A son palmarès, le prix du meilleur projet Capital-IT en
1999, le prix Netscape et Internet Professionnel de la Cyber-Entreprise
en 1998, une nomination aux Clics d'or la même année,
et enfin une place de second en Ile-de-France aux eLectrophées
organisés par le Ministère de l'Economie, des Finances
et de l'Industrie dans la catégorie "PME vendant aux
entreprises" qui distinguent les espoirs français de
la Net-économie.
L'avenir semblait sourire à Eurimed qui avait réussi
à lever 27 millions de francs l'an dernier. Le 17 mars, un
onzième site était même lancé en partenariat
avec le CARO (Club des Anesthésistes-Réanimateurs
en Obstétrique) et le SNPHAR (Syndicat National des Praticiens
Hospitaliers en Anesthésie-réanimation). La surprise
est donc de taille, d'autant que le communiqué
qui accueille le visiteur sur le site reste assez évasif.
Le
modèle payant est-il viable ?
La
grande originalité d'Eurimed était d'être un
portail communautaire réunissant de nombreux sites de sociétés
savantes ; c'était aussi d'avoir adopté un modèle
payant tandis que tous les autres sites proposaient leurs informations
en libre accès. Mais la pression du marché avait été
trop importante : tout le monde étant gratuit, il avait fallu
s'aligner. Chacun des entreprenautes fait aujourd'hui le pari qu'il
figurera parmi les derniers survivants et qu'alors il sera bien
temps de passer à un modèle payant. Entre temps ils
se livrent à une sorte de dumping pour imposer une marque
et en profiter pour fidéliser un public. La fin est prévisible
: les comptes, de quelque société que ce soit, ne
peuvent demeurer indéfiniment dans le rouge.
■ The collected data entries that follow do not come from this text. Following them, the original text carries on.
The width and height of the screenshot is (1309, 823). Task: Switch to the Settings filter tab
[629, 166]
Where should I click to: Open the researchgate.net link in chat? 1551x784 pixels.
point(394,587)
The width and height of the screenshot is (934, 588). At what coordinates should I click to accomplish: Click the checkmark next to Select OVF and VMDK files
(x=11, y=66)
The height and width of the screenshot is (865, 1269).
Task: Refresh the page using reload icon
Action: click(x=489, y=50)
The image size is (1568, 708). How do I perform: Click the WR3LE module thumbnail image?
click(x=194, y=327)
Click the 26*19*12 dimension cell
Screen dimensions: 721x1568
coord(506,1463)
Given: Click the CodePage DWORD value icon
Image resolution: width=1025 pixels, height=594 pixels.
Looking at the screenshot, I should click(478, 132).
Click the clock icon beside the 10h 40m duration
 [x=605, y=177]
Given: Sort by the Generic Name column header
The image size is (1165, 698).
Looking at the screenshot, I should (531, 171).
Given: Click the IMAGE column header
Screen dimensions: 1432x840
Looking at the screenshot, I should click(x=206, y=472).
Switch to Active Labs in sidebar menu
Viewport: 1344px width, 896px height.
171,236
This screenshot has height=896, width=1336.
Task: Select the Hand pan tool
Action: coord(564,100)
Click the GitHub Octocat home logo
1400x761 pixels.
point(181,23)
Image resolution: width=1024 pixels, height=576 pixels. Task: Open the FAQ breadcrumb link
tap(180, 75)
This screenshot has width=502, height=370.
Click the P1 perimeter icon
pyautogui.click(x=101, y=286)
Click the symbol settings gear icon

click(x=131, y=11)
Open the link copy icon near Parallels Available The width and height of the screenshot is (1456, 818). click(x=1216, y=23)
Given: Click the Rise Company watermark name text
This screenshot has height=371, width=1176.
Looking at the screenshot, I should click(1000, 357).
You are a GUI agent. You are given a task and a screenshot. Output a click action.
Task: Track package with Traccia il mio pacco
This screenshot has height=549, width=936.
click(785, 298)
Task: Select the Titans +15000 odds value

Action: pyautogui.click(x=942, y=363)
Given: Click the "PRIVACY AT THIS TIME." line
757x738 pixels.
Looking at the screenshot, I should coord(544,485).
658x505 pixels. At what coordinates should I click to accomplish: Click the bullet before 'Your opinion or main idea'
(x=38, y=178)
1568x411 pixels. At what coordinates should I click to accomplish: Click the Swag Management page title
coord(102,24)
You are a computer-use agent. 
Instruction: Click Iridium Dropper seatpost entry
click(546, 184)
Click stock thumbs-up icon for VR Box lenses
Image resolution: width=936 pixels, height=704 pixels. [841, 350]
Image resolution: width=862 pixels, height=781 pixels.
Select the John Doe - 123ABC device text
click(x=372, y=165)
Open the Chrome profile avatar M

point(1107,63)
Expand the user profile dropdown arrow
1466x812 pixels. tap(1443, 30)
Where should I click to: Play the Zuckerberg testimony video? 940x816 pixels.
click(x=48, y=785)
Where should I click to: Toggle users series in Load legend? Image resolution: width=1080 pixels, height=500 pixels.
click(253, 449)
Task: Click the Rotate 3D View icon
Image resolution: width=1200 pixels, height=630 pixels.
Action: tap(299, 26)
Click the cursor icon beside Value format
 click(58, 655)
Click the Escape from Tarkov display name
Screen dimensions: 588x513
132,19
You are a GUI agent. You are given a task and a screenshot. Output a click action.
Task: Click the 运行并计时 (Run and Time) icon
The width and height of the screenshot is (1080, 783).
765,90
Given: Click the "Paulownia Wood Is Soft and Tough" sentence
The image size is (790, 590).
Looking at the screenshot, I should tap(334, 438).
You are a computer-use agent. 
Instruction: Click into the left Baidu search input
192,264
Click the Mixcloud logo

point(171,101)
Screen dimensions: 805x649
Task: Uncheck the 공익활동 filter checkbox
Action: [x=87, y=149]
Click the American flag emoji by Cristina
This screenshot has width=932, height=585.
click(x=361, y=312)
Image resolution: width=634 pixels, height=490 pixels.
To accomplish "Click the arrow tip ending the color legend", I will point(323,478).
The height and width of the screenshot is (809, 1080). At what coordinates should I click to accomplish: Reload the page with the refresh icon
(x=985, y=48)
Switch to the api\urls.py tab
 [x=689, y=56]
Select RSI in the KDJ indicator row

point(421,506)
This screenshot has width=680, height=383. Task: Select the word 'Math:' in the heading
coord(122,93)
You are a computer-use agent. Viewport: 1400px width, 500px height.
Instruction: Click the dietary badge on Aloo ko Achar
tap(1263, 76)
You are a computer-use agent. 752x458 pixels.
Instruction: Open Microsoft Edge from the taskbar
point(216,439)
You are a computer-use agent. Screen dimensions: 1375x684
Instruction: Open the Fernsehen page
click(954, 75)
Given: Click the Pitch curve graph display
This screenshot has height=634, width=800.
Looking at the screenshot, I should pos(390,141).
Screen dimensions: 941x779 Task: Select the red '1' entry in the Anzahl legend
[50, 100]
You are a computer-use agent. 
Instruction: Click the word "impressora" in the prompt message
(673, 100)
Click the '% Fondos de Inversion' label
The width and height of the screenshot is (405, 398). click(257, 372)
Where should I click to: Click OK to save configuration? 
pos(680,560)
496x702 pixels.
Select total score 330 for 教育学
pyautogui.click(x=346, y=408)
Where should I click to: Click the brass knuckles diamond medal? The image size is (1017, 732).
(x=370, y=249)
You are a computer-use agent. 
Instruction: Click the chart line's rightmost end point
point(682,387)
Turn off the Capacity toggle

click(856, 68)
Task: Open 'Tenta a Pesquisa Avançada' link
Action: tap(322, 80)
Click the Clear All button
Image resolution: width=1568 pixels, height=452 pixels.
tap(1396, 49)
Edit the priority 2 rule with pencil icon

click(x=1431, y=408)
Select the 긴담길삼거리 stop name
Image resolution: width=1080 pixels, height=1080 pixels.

Paradoxe : la vision initiale d'Eurimed pourrait s'imposer dans
les mois qui viennent puisque la plupart des services sur Internet
sont en train de devenir payants, à l'instar de Notredocteur
et de son Club Premium.
Qui
offrira la "killer application" ?
L'euphorie
étant retombée, force est de reconnaître la
lenteur avec laquelle les médecins font leur apprentissage
de l'Internet. Tout cela prendra du temps. Rappelons-nous qu'il
a fallu toute la décennie des années 80 pour que les
PC s'imposent dans les entreprises et deviennent aussi irremplaçables
qu'un bloc-note et un stylo.
Pour acquérir ce caractère incontournable, il faudra
que les sites offrent une "killer application". Ce service
qui produit une plus-value tellement significative, que le médecin
qui ne se connectera pas régulièrement au site se
trouvera en position de faiblesse scientifique ou économique
par rapport à ses confrères. Nous en sommes encore
loin. Tous les sites ou presque proposent de l'information plus
ou moins bien documentée ou organisée. L'offre en
la matière est pléthorique. Il est pour l'heure aussi
impliquant aujourd'hui d'aller sur un site que d'aller prendre Paris
Boum Boum dans une boulangerie. Exemple symptomatique : l'oubli
de son mot de passe dont tout le monde a fait l'expérience
un jour. Ils se multiplient et le visiteur finit pas ne plus s'en
rappeler (à ce sujet lire notre interview
de Pierre Rimbaud Directeur général de Medipasse.net).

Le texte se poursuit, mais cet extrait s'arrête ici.